Data records
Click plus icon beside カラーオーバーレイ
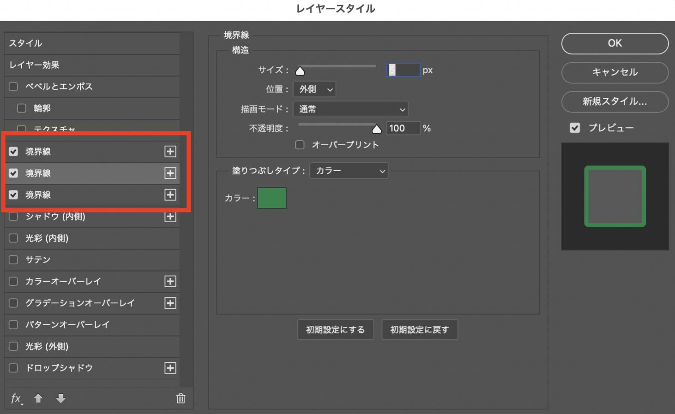Image resolution: width=675 pixels, height=414 pixels. [170, 281]
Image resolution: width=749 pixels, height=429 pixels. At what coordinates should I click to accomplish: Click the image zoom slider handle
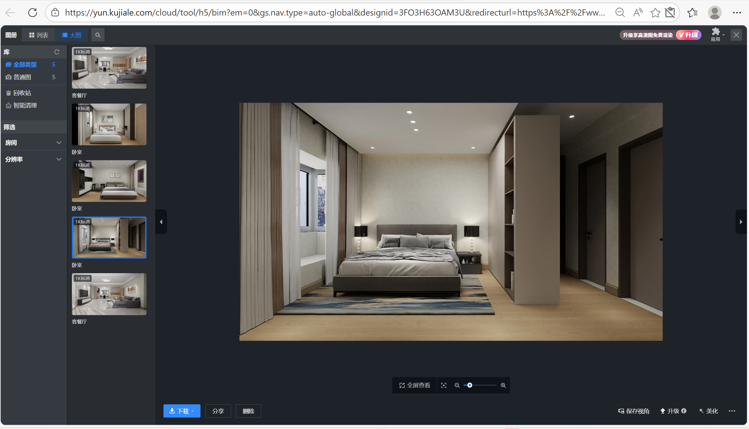[x=470, y=385]
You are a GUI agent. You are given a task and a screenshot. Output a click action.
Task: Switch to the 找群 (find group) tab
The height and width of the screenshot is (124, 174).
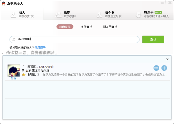coord(67,14)
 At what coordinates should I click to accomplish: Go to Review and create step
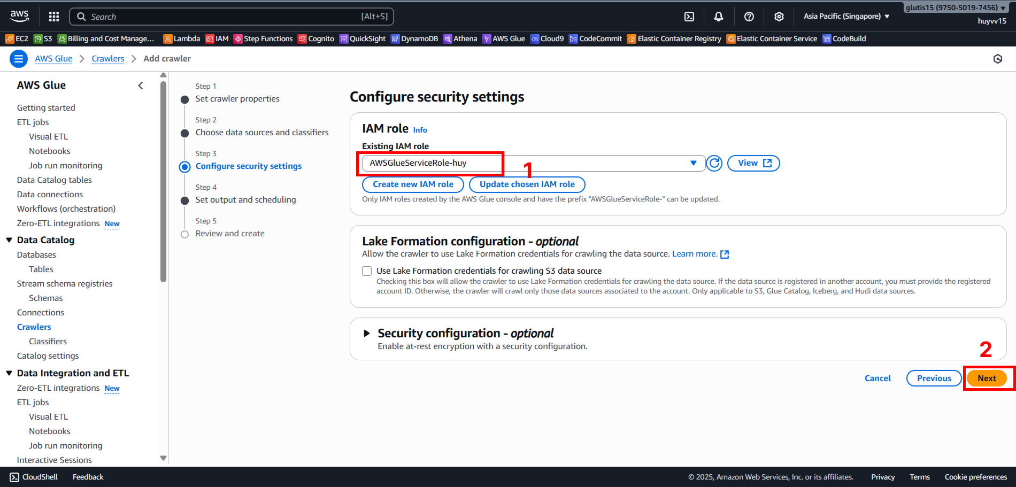pyautogui.click(x=230, y=234)
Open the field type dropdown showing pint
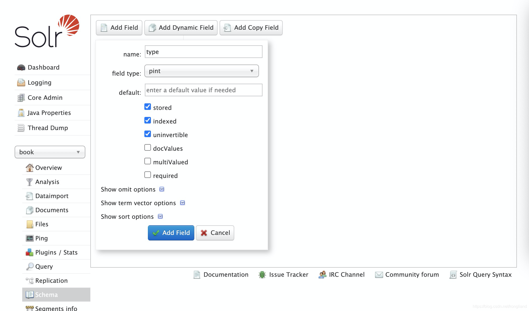The width and height of the screenshot is (529, 311). tap(201, 71)
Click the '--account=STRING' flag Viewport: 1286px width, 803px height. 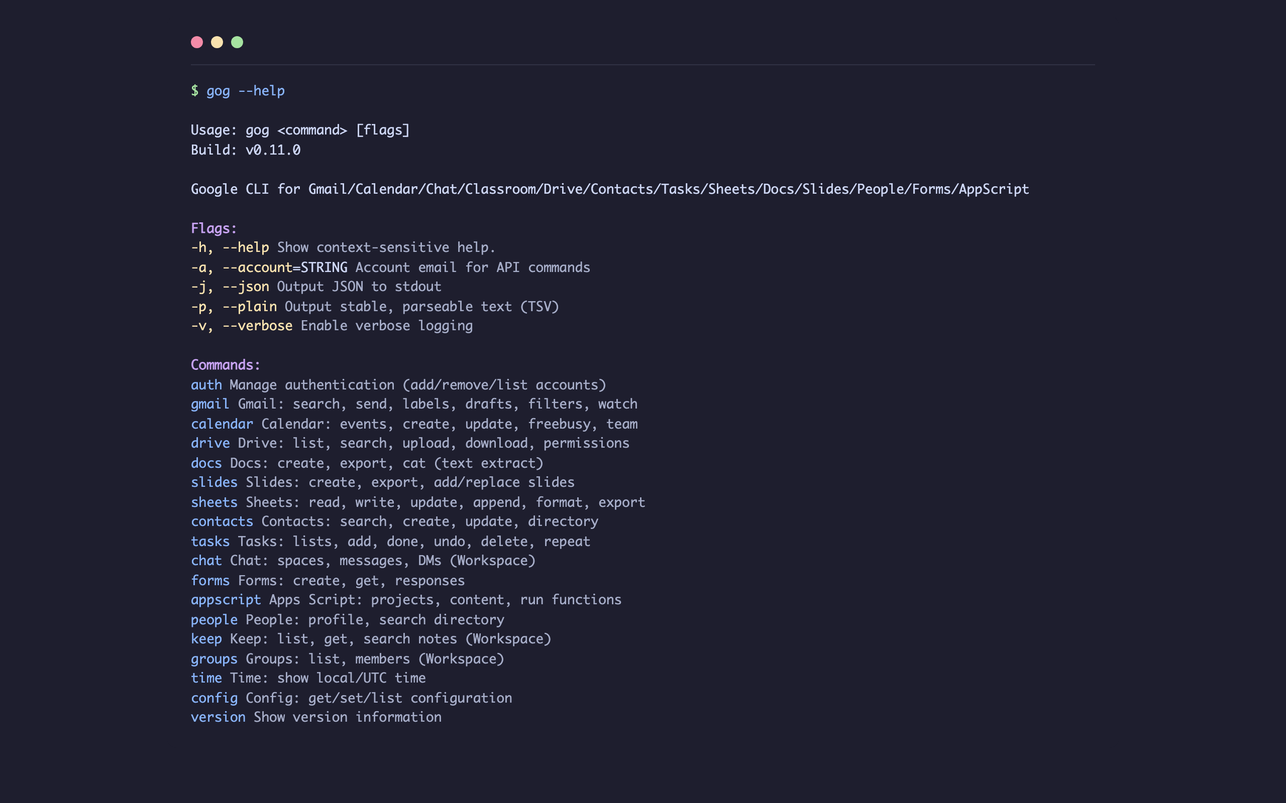(285, 267)
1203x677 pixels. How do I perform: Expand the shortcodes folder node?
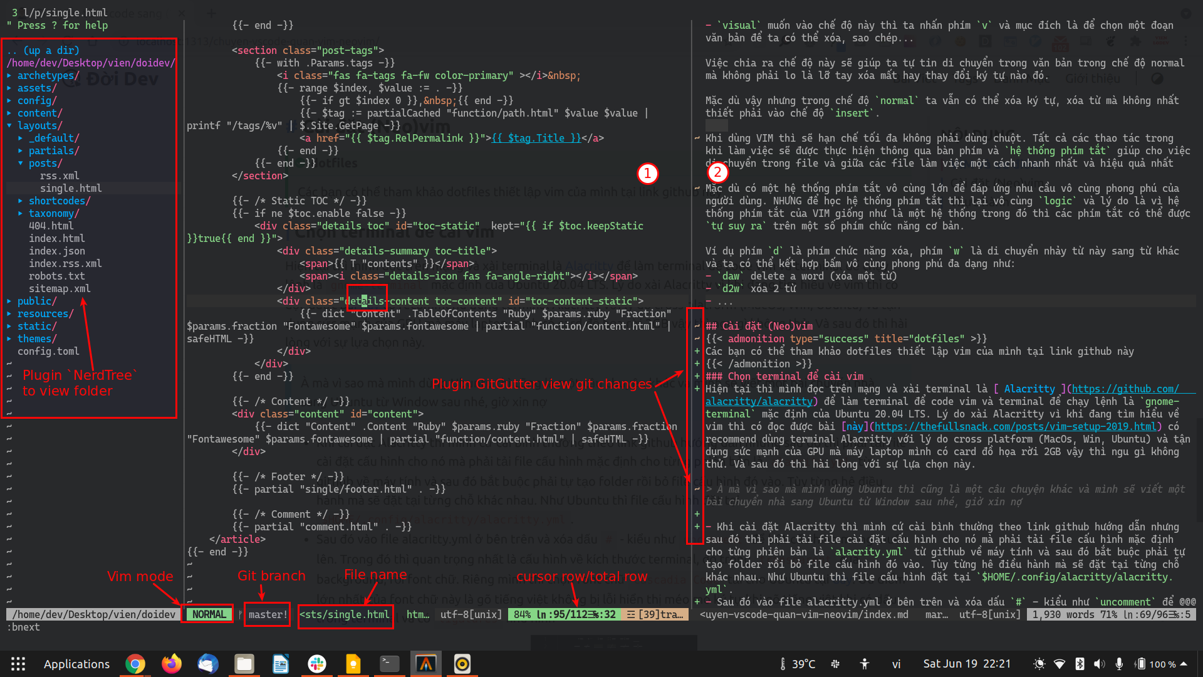point(59,201)
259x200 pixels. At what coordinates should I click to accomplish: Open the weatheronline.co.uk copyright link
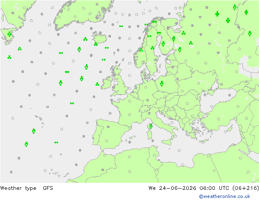pos(225,196)
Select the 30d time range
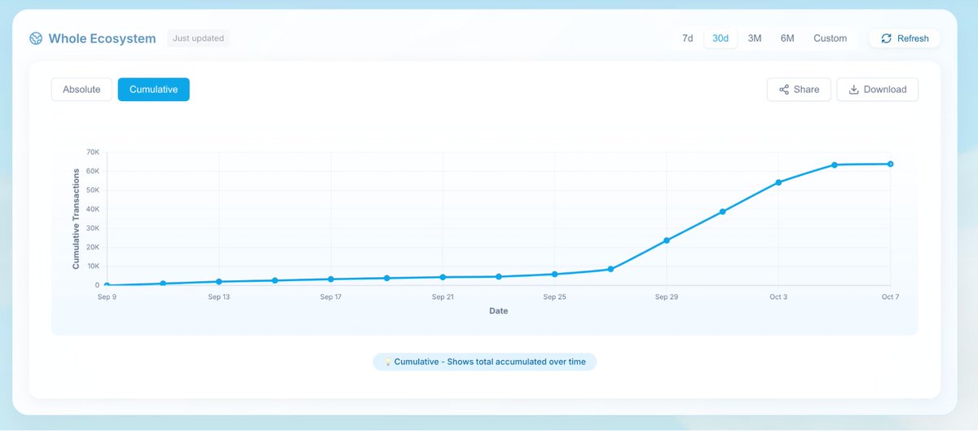This screenshot has height=431, width=978. [720, 38]
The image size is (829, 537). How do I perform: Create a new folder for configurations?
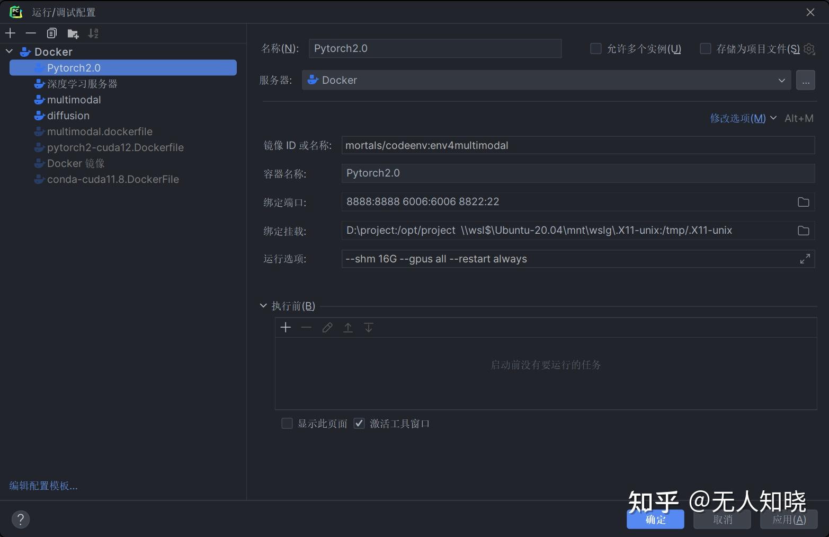[73, 33]
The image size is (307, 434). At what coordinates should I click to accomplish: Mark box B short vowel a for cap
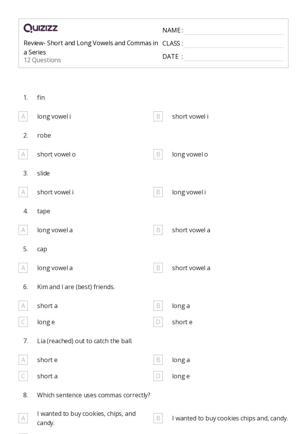[x=158, y=268]
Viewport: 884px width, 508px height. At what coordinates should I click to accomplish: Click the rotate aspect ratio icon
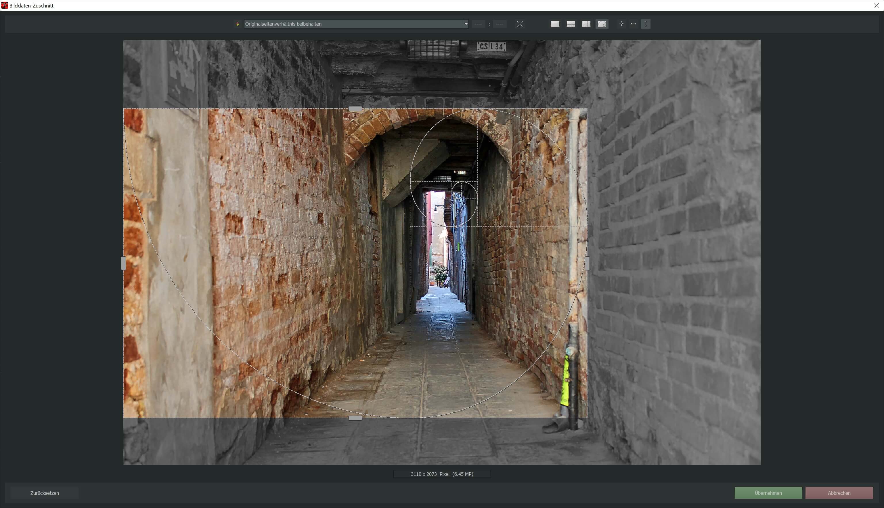237,24
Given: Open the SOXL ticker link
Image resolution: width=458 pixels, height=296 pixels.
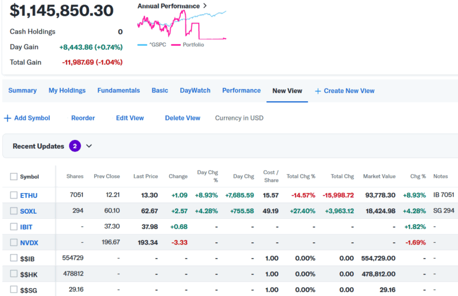Looking at the screenshot, I should click(x=28, y=211).
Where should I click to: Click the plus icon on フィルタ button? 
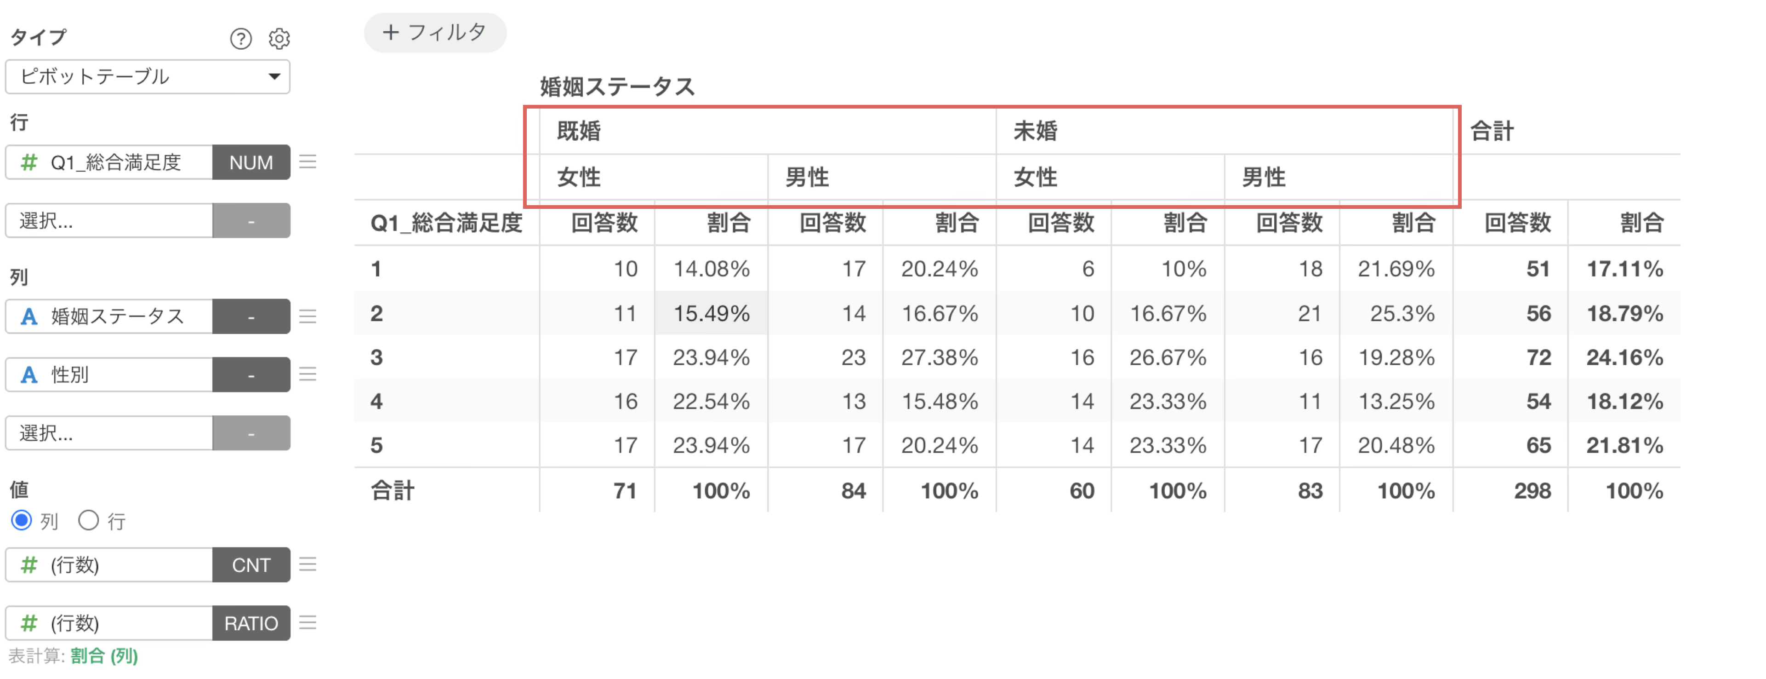[391, 32]
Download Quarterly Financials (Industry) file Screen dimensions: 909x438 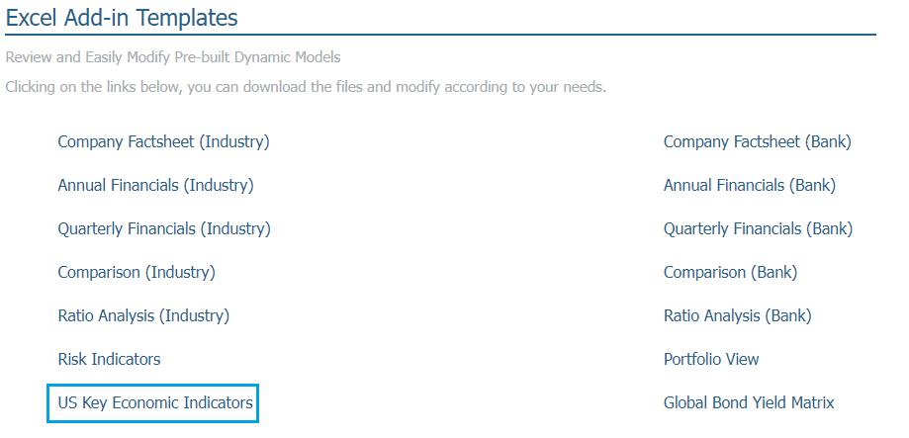coord(164,228)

GOAL — Rewrite the material from the line that has "You are a GUI" through the line that has "pyautogui.click(x=230, y=234)", replacing "screenshot" with "screen image" and leaving everything else unchanged. Omit the pictures from your answer.

EXERCISE SOLUTION —
You are a GUI agent. You are given a task and a screen image. Output a click action.
Task: Switch to the 找群 (find group) tab
The height and width of the screen image is (124, 174).
coord(67,14)
 At what coordinates should I click to accomplish: Go to Review and create step
pyautogui.click(x=230, y=234)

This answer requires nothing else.